Time signals recorded from typical experiments in cardiac electrophysiology require a substantial amount of processing before they can be used for diagnostic or analytical purposes (Good et al. 2016, R. S. MacLeod et al. (2005), D. J. Swenson et al. (2011), Aras et al. (2014), Aras et al. (2016)). However, these processing steps are rarely described in adequate detail in literature. Until now, there has also been a scarcity of commonly available software tools, each group creating one-off tools for their exclusive use. This lack of shared tools, code, and even detailed algorithms has made comparisons across labs impossible. Rather then refining and improving these techniques, each lab has been required to traverse their own learning curve, repeat mistakes of others, and produce results that lack the confidence of robust and well tested processing.

PFEIFER provides both a set of open source tools to share with other groups as well as a common framework within which these processing steps can be performed. Because the framework is modular, flexible, and open source, written in a simple, high level language, other groups can easily replace or add functionality to suit there needs and compare results with other groups using the same tools. In addition to flexibility, PFEIFER has very little computational overhead so that it can efficiently process tens and even hundred of independent channels of time signals.

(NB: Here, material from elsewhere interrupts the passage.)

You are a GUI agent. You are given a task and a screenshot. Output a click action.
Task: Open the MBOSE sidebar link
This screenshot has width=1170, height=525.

Of special note is that PFEIFER also contains built in functionality for significantly reducing overall experiment processing time by semi-automatically fiducializing the time signals, which are assumed to be approximately periodic, e.g., a sequence of heart beats. This capability is novel and we know of no other published description that achieves these goals. The combination of flexibility, minimal computational requirements, time saving algorithms, and a structured framework easy to modify and extend makes PFEIFER the ideal toolkit for researchers processing cardiac electrical signals.